Single-step implementation of high fidelity $n$-bit Toffoli gate

TL;DR

This paper introduces a single-step method for implementing high-fidelity n-bit Toffoli gates using resonant driving of a strongly coupled qubit system, improving scalability and efficiency for quantum computing applications.

Contribution

The authors propose a novel single-step protocol for n-bit Toffoli gates that scales better than traditional methods and demonstrate its potential on various quantum platforms.

Findings

Gate fidelity exceeds 0.98 with decoherence in simulations

Gate time and error are independent of control qubits in theory

Protocol can accelerate quantum error correction implementations

Abstract

The family of $n$-bit Toffoli gates, with the two-bit Toffoli gate as the figurehead, are of great interest in quantum information as they can be used as universal gates and in quantum error correction, among other things.
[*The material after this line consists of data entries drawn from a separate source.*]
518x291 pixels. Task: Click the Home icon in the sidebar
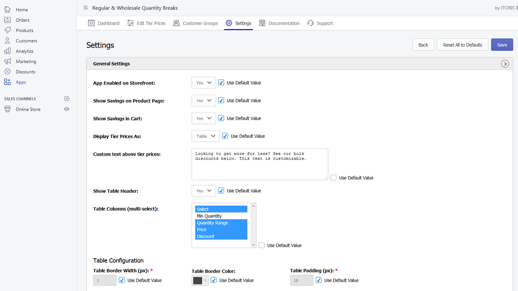[x=7, y=9]
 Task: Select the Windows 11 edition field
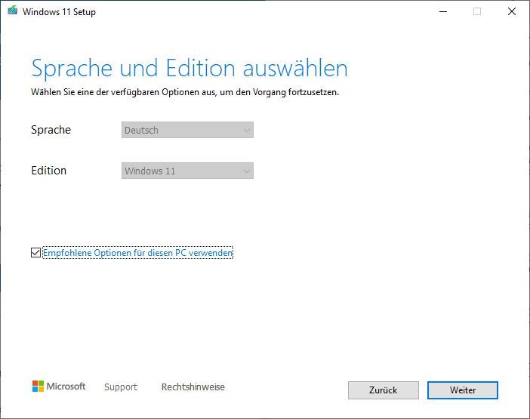click(x=181, y=171)
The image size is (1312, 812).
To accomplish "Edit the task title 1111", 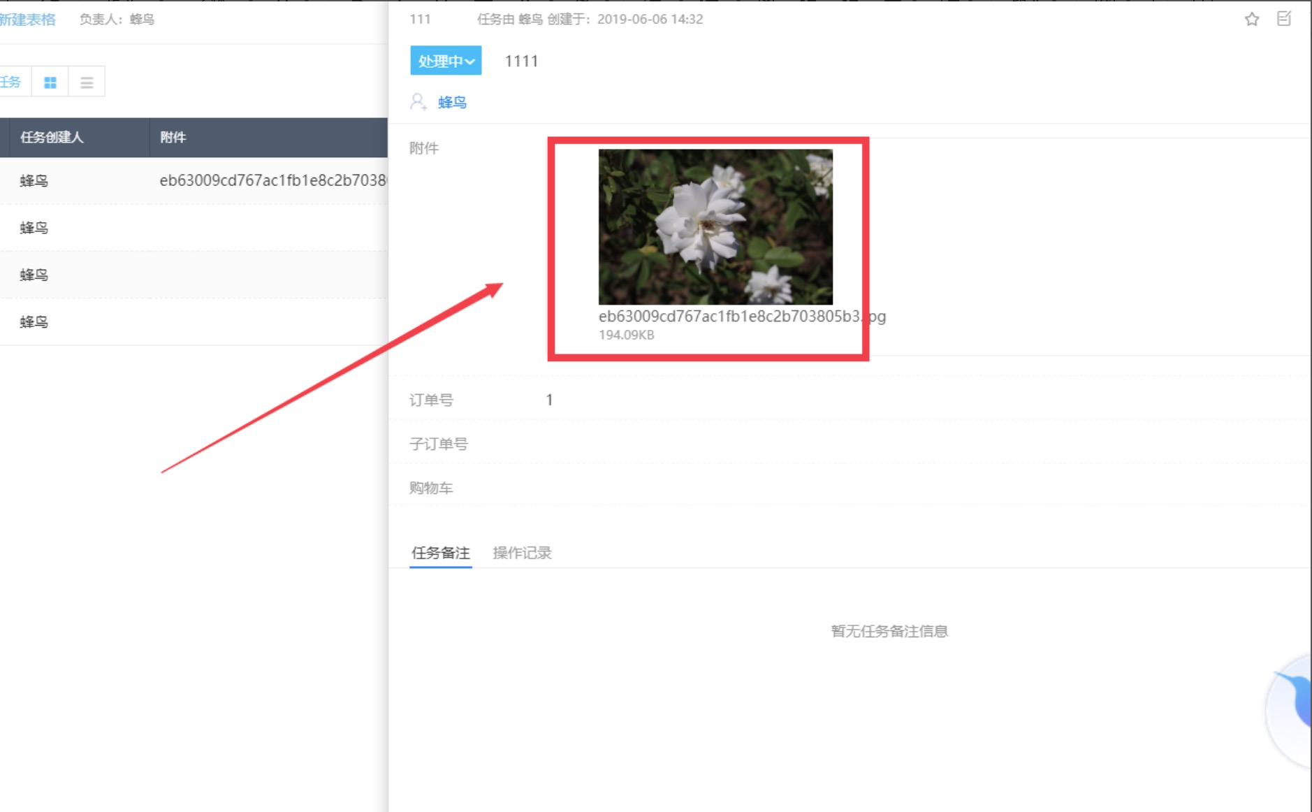I will pyautogui.click(x=521, y=61).
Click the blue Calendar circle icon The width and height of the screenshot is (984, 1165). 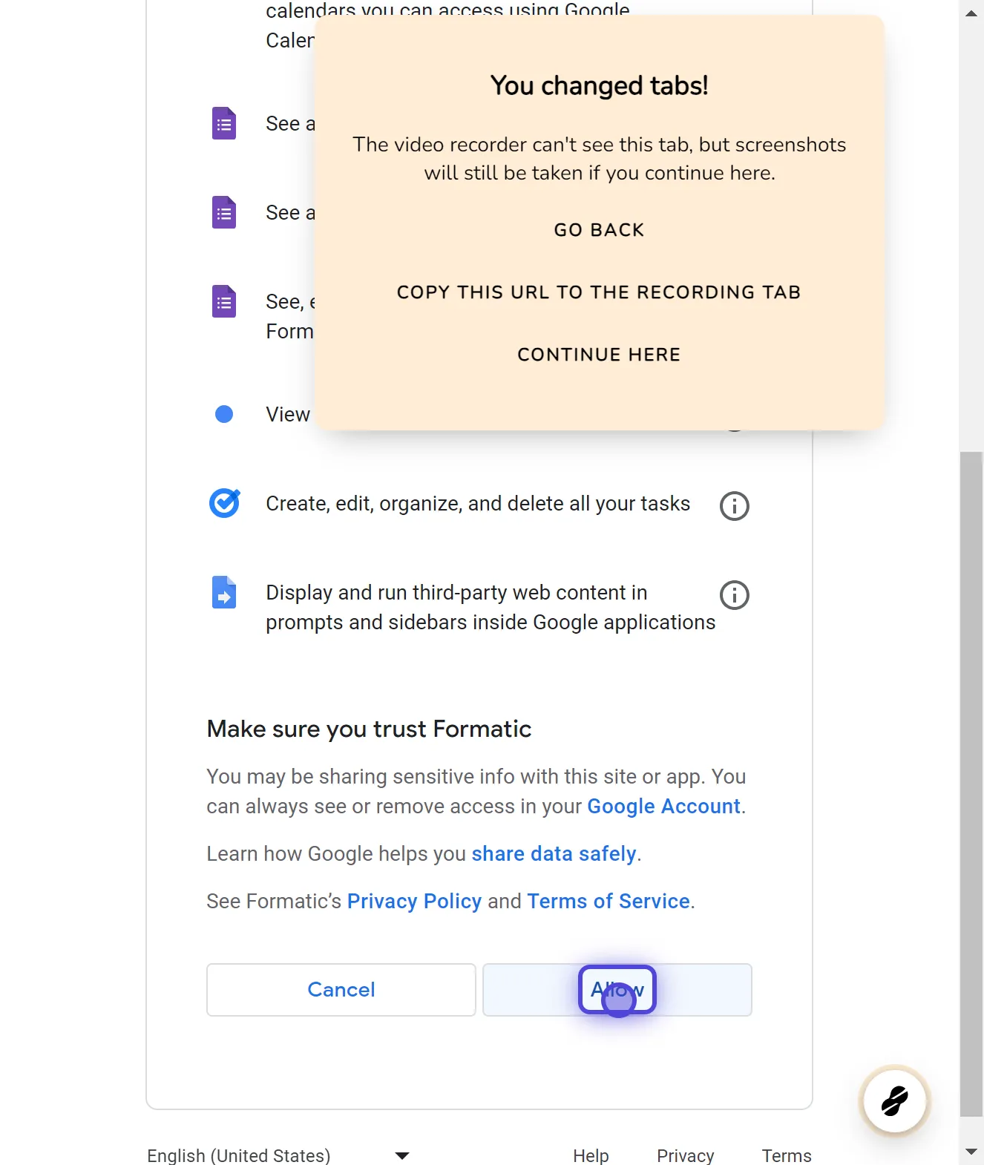[x=223, y=413]
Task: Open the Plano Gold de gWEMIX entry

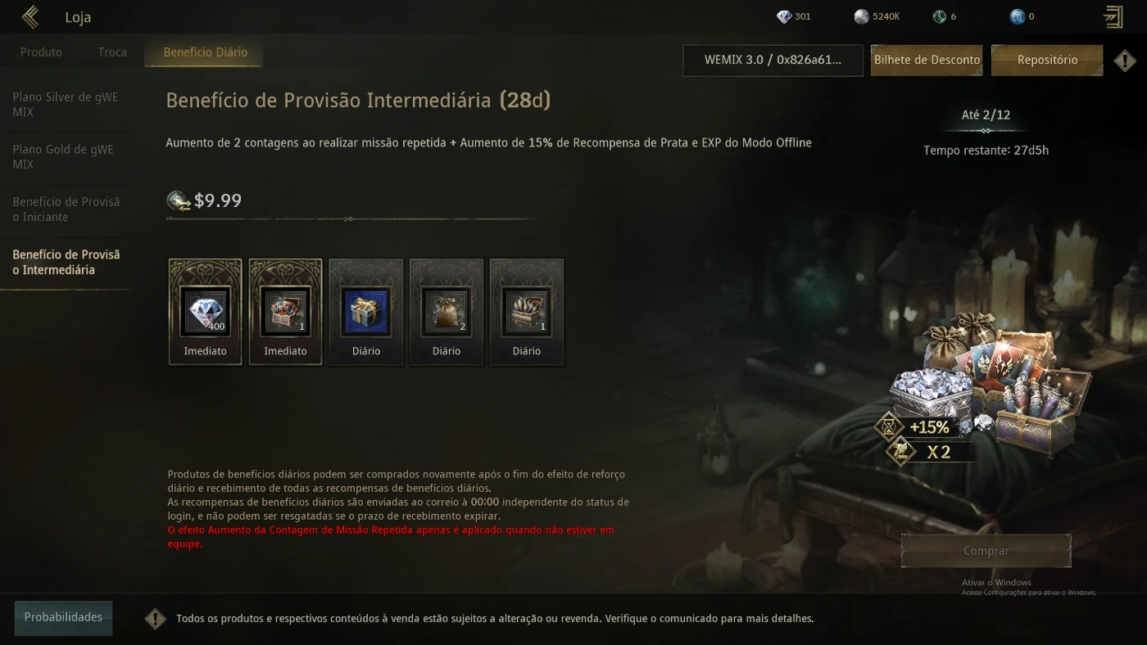Action: pos(66,157)
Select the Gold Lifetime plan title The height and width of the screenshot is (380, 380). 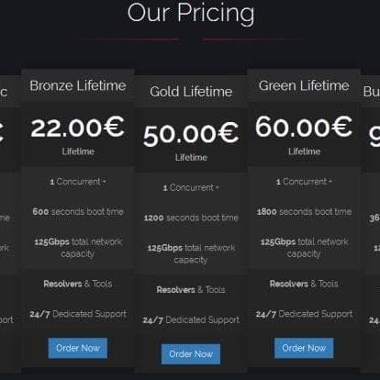point(191,92)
We present a single-step implementation of arbitrary $n$-bit Toffoli gates (up to a local change of basis), based on resonantly driving a single qubit that has a strong Ising coupling to $n$ other qubits. The setup in the two-qubit case turns out to be identical to the universal Barenco gate. The gate time and error are, in theory, independent of the number of control qubits, scaling better than conventional circuit decompositions. We note that our assumptions, namely strongly coupling $n+1$ qubits and a driving frequency that scales with $n$, may break down for large systems. Still, our protocol could enhance the capabilities of intermediate scale quantum computers, and we discuss the prospects of implementing our protocol on trapped ions, Rydberg atoms, and on superconducting circuits. Simulations of the latter platform show that the Toffoli gate with two control bits attains fidelities of above 0.98 even in the presence of decoherence. We also show how similar ideas can be used to make a series of controlled-\textsc{not}-gates in a single step. We show how these can speed up the implementation of quantum error correcting codes and we simulate the encoding steps of the three-qubit bit-flip code and the seven-qubit Steane code.